TASK REQUIREMENTS:
The required output is an exact restatement of the lines, starting with the one that contains "You are a GUI" and finishing with the last line of the listing. It contains no pictures.

PROVIDED INFORMATION:

- - -

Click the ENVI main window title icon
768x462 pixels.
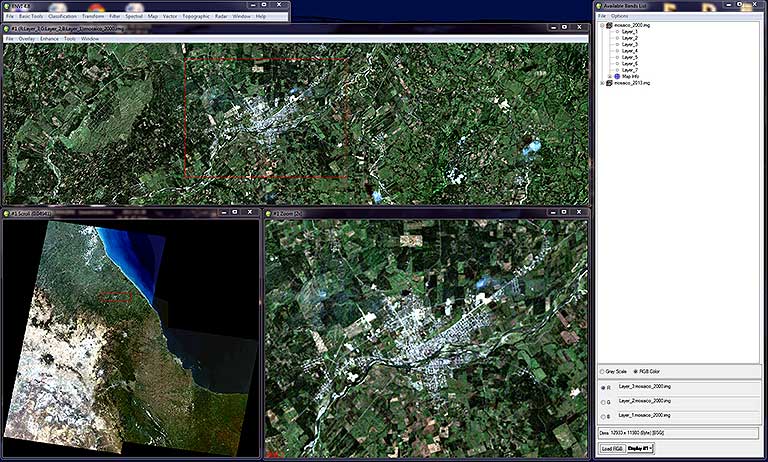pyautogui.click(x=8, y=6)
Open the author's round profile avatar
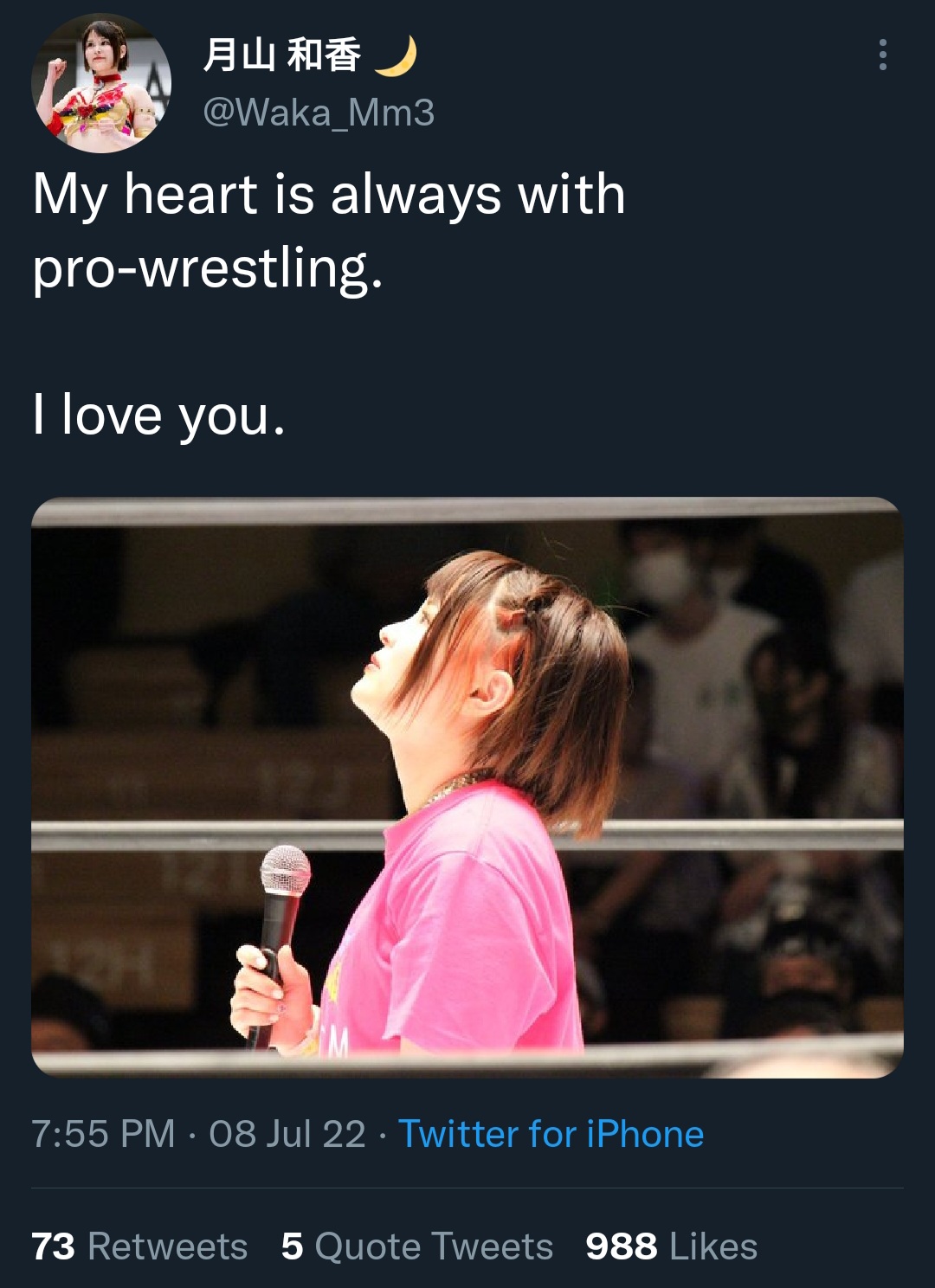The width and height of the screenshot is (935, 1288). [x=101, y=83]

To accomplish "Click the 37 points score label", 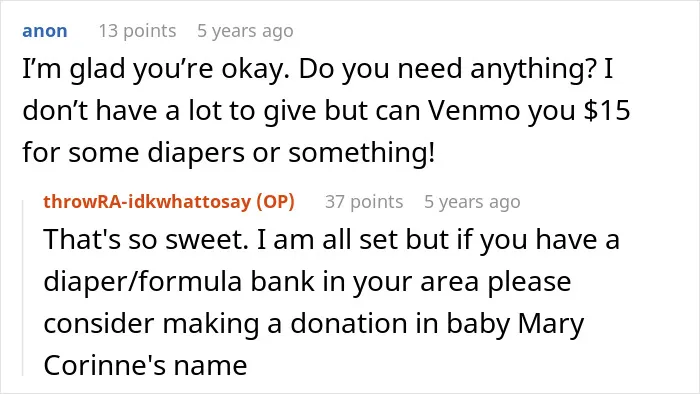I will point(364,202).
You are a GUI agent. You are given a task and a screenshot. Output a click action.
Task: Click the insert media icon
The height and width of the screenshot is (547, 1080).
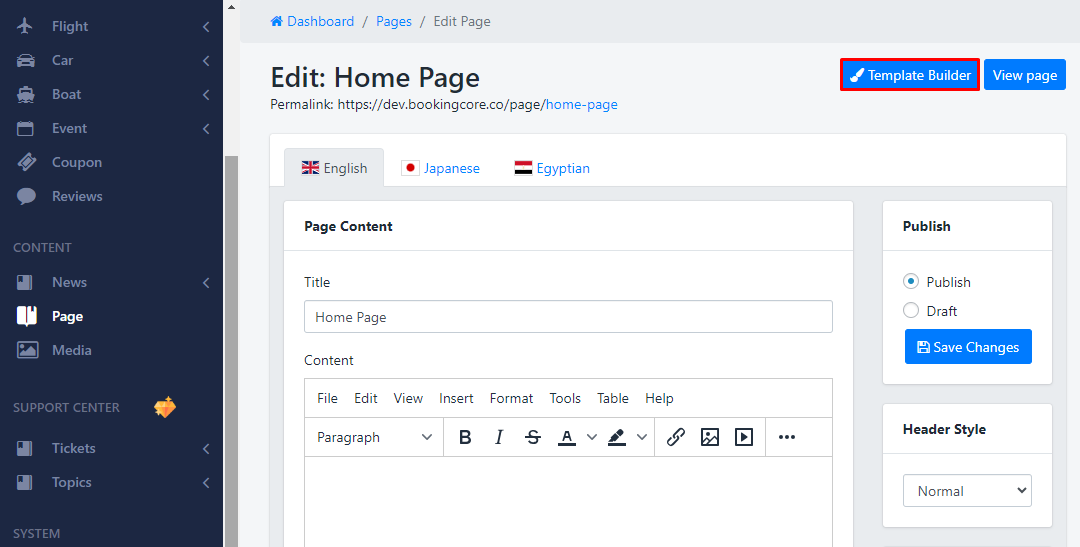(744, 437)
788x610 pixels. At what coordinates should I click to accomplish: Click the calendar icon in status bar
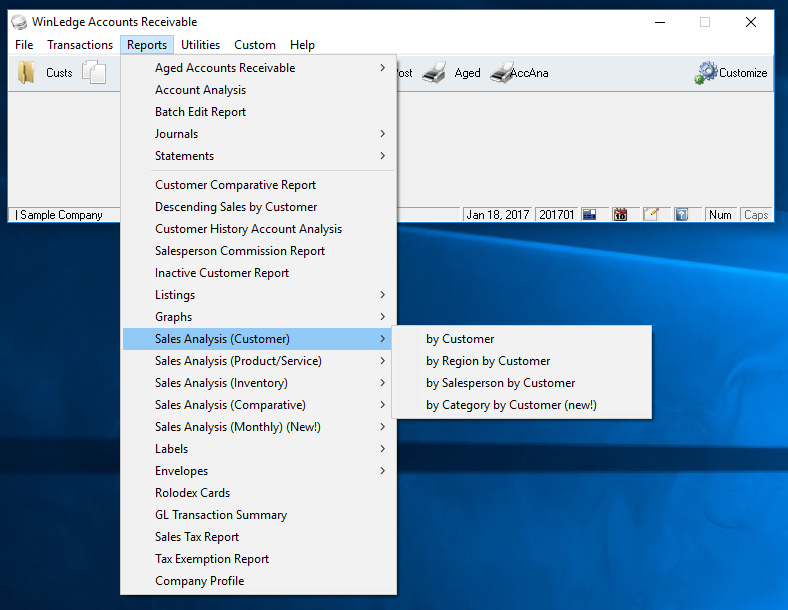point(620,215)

- - -

WRITTEN ANSWER:
You are a GUI agent. You are given a task and a screenshot. Output a click action.
Task: Click the insert media icon
The height and width of the screenshot is (547, 1080).
(744, 437)
788x610 pixels. At what coordinates should I click to accomplish: Click the calendar icon in status bar
point(620,215)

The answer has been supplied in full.